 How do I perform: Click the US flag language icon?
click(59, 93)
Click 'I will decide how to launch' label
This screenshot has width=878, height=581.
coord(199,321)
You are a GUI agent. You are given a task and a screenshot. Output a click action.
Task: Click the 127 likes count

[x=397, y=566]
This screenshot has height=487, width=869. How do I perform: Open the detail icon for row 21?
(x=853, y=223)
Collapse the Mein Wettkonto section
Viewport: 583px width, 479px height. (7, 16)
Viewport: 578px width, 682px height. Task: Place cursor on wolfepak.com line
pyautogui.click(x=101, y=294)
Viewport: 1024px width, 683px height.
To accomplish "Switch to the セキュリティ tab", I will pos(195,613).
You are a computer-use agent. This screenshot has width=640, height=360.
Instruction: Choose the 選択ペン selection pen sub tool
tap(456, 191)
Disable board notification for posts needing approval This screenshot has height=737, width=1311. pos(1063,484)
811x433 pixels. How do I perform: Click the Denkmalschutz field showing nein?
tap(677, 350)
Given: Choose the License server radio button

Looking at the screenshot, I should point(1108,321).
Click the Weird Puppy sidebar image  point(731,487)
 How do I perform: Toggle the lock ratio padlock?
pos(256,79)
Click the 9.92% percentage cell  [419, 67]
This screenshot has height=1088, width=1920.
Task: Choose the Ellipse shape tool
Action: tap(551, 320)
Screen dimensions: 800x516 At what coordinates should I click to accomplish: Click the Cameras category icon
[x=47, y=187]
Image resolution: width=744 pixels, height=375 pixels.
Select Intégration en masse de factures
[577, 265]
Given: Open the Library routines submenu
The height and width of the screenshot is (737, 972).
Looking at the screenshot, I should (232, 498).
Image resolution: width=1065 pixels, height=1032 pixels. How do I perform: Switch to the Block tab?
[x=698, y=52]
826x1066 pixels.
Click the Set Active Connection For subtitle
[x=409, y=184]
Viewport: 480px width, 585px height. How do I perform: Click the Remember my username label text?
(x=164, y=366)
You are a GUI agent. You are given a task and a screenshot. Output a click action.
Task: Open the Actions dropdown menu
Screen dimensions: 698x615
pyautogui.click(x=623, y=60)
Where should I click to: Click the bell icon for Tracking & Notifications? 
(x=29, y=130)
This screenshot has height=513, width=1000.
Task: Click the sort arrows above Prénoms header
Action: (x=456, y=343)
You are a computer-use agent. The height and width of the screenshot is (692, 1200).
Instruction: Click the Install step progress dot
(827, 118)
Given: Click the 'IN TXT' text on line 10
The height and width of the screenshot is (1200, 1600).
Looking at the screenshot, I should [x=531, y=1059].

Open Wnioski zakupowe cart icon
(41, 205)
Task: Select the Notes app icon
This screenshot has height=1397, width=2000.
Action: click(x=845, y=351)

☆ ☆ ☆ ☆

## EXERCISE DESCRIPTION
Could you count the lines in the entries that hold the word "will"? Only the number is wanted.

## EXPECTED OUTPUT
2